Strong hurricane meanders off Mexico’s south coast
ACAPULCO, Mexico – Hurricane Raymond remained nearly stationary as it spun off Mexico’s southern Pacific coast late Monday, threatening to spread heavy rains onto a sodden region already devastated by last month’s Tropical Storm Manuel.
Guerrero state authorities said it was raining in places but so far no torrential rains had hit the area. Some streets flood in Acapulco, and a few hundred people were evacuated as a precaution from some low-lying coastal areas and isolated mountain towns, authorities said.
The U.S. National Hurricane Center said the Category 3 hurricane had maximum sustained winds of about 120 mph (195 kph) and was edging eastward at 2 mph (4 kph). Raymond was centered about 90 miles (150 kilometers) south-southwest of the beach resort of Zihuatanejo late Monday, and it was expected to follow an erratic path and possibly get closer to the coast over the next day, before veering back out to sea Wednesday.
In the beach resort of Zihuatanejo, officials went door-to-door in hillside communities warning residents about the risk of flash floods and mudslides, but nobody had voluntarily evacuated to the three shelters set up in schools and athletic facilities, municipal firefighter Jesus Guatemala said.
Amid light, intermittent rains, tourists continued to stroll through town.
Mexican authorities rushed to deploy emergency crews and said they were considering evacuations of low-lying areas. About 10,000 people already are living away from their homes a month after Manuel inundated whole neighborhoods and caused landslides that buried much of one village. It left behind drenched hillsides that pose serious landslide risks.

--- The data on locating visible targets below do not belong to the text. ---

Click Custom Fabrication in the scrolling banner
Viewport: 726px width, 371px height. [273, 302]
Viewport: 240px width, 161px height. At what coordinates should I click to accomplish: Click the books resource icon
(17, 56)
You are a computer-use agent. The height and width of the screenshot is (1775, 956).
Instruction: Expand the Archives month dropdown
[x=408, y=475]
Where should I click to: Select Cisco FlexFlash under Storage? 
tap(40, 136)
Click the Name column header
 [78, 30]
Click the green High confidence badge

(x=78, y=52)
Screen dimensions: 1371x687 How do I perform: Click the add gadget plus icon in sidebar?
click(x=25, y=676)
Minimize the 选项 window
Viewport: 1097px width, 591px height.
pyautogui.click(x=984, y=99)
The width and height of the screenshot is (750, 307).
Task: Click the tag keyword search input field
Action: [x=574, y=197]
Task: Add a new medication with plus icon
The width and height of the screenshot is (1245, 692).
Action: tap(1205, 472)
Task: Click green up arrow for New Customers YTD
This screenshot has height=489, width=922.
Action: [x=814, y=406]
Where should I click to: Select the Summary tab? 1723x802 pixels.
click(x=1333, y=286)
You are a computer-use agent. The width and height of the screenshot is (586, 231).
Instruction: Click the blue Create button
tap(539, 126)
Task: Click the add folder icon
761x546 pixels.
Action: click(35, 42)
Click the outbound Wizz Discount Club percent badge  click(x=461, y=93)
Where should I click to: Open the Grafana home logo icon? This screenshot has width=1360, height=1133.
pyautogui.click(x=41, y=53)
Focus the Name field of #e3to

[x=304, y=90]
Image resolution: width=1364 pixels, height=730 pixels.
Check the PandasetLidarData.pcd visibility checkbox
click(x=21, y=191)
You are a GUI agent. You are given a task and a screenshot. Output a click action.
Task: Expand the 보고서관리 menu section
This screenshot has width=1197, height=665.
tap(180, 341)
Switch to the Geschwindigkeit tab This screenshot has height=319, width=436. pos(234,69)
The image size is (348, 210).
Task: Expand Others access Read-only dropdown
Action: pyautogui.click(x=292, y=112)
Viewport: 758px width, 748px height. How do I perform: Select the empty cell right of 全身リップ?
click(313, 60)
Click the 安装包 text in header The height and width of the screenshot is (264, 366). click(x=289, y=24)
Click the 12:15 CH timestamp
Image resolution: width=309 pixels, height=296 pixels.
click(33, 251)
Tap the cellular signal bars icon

David Korenfeld, head of Mexico’s National Water Commission, said Sunday that officials were pinning their hopes on a cold front moving from the north that could help steer Raymond away from the coast.
“The cold front coming down is what makes it (Raymond) turn to the left, but that is a model,” Korenfeld said. “If that cold front comes down more slowly, this tropical storm … can get closer to the coast.”
Forecasters said that even if Raymond stayed offshore, the storm could dump heavy rain and cause life-threatening flash floods and mudslides along the south-central Mexican coast.
“There will be rain for the next 72 hours along the Pacific coast – very heavy rain, torrential rain,” Korenfeld said.
A hurricane warning was in effect from Tecpan de Galeana, up the coast from Acapulco, north to the port of Lazaro Cardenas. A tropical storm warning was posted from Acapulco to Tecpan.
Authorities in Guerrero, where Manuel caused about 120 deaths from flooding and landslides in September, closed seaports, set up 700 emergency shelters and urged residents in risk areas to take precautions.
The state cancelled classes in most coastal communities west of Acapulco, including Zihuatanejo. Schools are often used as emergency shelters in Mexico.
The potential for damage from such rains was high. About 50 dams in the area were over capacity, and officials were releasing water to make room for expected rainfall.
Some villages high in the mountains of Guerrero were still without electricity and phone service following Manuel.